I tend to take notes in OneNote. When I first time try to submit an article which is composed in OneNote, it is really a hassle to adapt the content to the template in Code Project manually. So I decided to make a parser which would automate most of the formatting work for me.

Implementation Overview

Preparations

  • An Active Pattern to pattern match if a text node has a certain ancestor such as <b> or <i>.

    let (|HasAncestor|) tag (node: HtmlNode) =
        node.Ancestors(tag) |> Seq.isEmpty |> not
    
  • A function to dig up a certain CSS property that a text node inherits from style attribute.

    let getPartialStyle cssProperty (node: HtmlNode) =
        let predicate node =
            // "property1:value1;property2:value2"
            let myMatch = Regex.Match(getStyle node, sprintf "%s:(.+?)(;|$)" cssProperty)
            if myMatch.Success then
                Some myMatch.Groups.[1].Value
            else None
        // Gets the value for the closest cssProperty.
        node.Ancestors("span") |> Seq.tryPick predicate
    
  • A function to get a certain CSS property of a node from style attribute.

    let getPartialStyleSelf cssProperty (node: HtmlNode) =
        let myMatch = Regex.Match(getStyle node, sprintf "%s:(.+?)(;|$)" cssProperty)
        if myMatch.Success then
            Some myMatch.Groups.[1].Value
        else
            None
    

Headings

  • Determines the heading type of a paragraph by checking its font-size & color CSS property as well as if it has <b> or <i> ancestor.

    match font, color, node with
    | Some "16.0pt", Some "#17365D", (HasAncestor "b" true)   -> H 1
    | Some "13.0pt", Some "#366092", (HasAncestor "b" true)   -> H 2
    | Some "11.0pt", Some "#366092", (HasAncestor "b" true)  & (HasAncestor "i" false) -> H 3
    | Some "11.0pt", Some "#366092", (HasAncestor "b" true)  & (HasAncestor "i" true)  -> H 4
    | Some "11.0pt", Some "#366092", (HasAncestor "b" false) & (HasAncestor "i" false) -> H 5
    | Some "11.0pt", Some "#366092", (HasAncestor "b" false) & (HasAncestor "i" true)  -> H 6
    | _ -> Normal
    
  • Uses ## heading ## syntax so that Markdown parser doesn't eat the last # contained in the heading.

    let headIt n text =
        String.Format("{1} {0} {1}", text, (String (Array.create n '#')))
    

Code

  • Any text whose font is Consolas is considered as code, otherwise not.

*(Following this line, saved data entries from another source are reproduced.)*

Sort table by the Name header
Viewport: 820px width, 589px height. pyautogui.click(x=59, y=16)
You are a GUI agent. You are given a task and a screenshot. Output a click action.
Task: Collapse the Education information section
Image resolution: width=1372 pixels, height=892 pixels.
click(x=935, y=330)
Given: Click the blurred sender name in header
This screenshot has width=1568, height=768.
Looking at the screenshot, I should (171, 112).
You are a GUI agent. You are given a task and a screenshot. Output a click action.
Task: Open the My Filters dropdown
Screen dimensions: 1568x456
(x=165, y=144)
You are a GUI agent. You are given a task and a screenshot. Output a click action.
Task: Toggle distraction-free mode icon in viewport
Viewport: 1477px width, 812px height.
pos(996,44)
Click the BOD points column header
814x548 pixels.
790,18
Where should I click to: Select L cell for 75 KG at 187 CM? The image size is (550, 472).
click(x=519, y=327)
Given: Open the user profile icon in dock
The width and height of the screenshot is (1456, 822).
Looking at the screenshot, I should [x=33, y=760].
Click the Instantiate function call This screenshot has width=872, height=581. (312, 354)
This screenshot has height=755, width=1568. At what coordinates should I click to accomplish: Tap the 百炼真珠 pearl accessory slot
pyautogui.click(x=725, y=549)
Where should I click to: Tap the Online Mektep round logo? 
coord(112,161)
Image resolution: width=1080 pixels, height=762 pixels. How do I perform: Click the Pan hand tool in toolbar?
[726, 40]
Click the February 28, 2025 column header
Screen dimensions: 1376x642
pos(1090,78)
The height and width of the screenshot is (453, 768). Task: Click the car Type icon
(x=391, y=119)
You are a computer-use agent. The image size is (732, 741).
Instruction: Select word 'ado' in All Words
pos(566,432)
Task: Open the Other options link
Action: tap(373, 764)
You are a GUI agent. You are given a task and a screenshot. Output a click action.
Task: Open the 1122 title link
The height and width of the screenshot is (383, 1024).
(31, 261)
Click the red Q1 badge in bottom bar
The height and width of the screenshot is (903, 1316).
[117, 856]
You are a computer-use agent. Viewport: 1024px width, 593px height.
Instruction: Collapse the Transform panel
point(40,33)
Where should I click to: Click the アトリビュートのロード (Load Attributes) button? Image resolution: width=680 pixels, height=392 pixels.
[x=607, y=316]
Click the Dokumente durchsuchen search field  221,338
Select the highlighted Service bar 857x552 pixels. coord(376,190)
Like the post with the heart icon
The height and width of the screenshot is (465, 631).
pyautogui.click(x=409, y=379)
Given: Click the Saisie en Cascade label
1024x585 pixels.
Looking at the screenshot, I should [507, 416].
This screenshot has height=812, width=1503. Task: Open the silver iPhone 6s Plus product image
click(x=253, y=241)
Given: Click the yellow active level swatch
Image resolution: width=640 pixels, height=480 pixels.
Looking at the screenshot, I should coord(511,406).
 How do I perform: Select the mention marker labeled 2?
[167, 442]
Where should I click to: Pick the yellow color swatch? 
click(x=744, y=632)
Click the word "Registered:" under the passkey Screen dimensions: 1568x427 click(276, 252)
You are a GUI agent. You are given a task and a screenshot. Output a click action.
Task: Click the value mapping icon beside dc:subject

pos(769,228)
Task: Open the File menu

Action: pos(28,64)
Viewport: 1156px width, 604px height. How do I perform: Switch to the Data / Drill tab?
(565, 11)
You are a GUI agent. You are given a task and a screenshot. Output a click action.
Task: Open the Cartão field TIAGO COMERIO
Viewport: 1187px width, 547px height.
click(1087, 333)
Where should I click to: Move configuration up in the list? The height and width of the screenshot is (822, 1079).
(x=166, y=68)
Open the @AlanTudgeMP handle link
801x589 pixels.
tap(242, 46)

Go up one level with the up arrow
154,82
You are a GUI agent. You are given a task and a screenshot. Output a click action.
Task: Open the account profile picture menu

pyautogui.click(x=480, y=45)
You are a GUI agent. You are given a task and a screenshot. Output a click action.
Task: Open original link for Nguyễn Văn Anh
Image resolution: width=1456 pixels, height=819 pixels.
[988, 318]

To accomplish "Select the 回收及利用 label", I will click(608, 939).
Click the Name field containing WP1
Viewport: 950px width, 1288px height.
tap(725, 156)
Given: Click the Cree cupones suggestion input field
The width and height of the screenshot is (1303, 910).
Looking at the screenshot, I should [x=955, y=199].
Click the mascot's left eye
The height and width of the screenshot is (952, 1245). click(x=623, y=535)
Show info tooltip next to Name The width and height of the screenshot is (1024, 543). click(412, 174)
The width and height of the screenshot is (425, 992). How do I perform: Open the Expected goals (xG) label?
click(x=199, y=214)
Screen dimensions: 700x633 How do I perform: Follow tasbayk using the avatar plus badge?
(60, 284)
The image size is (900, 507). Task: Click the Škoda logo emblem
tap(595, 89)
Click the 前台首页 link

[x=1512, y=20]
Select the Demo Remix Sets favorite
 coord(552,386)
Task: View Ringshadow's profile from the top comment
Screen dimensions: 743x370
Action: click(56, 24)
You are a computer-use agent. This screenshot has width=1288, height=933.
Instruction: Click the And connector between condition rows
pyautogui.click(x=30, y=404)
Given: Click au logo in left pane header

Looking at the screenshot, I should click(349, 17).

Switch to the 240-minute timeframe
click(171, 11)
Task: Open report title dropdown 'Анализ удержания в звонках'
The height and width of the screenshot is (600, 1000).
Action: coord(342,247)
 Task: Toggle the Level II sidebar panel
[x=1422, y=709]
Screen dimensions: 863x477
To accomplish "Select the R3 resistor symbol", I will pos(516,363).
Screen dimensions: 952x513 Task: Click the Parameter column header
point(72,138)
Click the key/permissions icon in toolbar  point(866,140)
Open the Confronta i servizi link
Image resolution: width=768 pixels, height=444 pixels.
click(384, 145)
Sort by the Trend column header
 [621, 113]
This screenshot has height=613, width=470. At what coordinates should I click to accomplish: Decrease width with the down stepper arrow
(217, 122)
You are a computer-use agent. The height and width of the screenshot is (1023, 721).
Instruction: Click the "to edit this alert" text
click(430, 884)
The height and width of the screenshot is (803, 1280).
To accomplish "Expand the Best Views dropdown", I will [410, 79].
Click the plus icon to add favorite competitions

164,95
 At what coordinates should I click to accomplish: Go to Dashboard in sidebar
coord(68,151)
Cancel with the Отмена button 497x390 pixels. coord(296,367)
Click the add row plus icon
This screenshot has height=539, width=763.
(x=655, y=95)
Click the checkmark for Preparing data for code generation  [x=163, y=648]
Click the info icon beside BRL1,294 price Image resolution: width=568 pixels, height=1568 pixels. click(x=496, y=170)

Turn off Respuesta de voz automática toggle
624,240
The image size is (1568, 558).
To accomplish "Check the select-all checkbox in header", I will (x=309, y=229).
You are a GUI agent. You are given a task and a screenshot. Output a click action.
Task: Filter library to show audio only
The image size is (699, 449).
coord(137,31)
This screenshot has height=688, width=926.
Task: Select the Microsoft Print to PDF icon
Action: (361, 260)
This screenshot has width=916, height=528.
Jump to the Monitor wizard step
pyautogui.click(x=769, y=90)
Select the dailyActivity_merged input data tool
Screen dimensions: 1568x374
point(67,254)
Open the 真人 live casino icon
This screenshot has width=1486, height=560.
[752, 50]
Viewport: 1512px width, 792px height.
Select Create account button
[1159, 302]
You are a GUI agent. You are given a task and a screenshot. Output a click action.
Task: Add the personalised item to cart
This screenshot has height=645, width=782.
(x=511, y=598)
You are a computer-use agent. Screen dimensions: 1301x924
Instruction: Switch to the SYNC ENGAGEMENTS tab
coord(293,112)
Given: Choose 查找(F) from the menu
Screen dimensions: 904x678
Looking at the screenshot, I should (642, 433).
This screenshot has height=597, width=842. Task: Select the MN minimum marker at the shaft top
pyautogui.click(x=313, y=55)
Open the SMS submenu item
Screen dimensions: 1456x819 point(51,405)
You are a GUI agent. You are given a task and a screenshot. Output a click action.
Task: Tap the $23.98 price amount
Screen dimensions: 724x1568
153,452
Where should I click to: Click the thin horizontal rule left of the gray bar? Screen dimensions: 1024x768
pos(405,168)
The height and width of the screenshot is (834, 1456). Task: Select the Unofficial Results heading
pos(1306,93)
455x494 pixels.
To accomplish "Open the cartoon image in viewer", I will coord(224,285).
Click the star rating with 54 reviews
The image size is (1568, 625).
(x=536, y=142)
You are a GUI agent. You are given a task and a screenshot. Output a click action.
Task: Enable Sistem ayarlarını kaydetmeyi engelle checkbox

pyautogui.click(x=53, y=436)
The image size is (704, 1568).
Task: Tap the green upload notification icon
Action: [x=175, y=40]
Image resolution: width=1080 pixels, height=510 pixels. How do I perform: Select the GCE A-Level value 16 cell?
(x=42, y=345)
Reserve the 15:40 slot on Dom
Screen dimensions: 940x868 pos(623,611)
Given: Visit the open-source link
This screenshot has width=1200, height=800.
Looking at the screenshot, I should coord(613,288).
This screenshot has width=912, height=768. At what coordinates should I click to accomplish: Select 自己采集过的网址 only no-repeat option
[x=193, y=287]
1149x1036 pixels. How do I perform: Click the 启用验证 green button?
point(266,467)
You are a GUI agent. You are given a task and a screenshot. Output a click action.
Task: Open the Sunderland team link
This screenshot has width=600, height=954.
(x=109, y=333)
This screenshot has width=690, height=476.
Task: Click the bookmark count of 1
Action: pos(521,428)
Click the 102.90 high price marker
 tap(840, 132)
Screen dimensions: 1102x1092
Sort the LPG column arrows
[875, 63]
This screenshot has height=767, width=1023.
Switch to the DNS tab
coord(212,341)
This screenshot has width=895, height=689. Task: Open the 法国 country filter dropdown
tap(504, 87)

    match getPartialStyle "font-family" textNode with
    | Some "Consolas" -> varIt text
    | _ -> text
    
  • Simplifies Markdown syntax by combining several inlined code pieces into one if they are separated by white-spaces (e.g. a b -> a b). Preserves the leading spaces so as to protect indentations and blank lines with code blocks (anything inside is non-trivial and will not be removed later, e.g. a -> a). However, the limitation exists that the text itself cannot contain `.

    let simplifyVar (text: string) =
        Regex.Replace(text, @"(?<=.)`(\s*)`", "$1")
    
  • Differentiates code blocks from inlined code.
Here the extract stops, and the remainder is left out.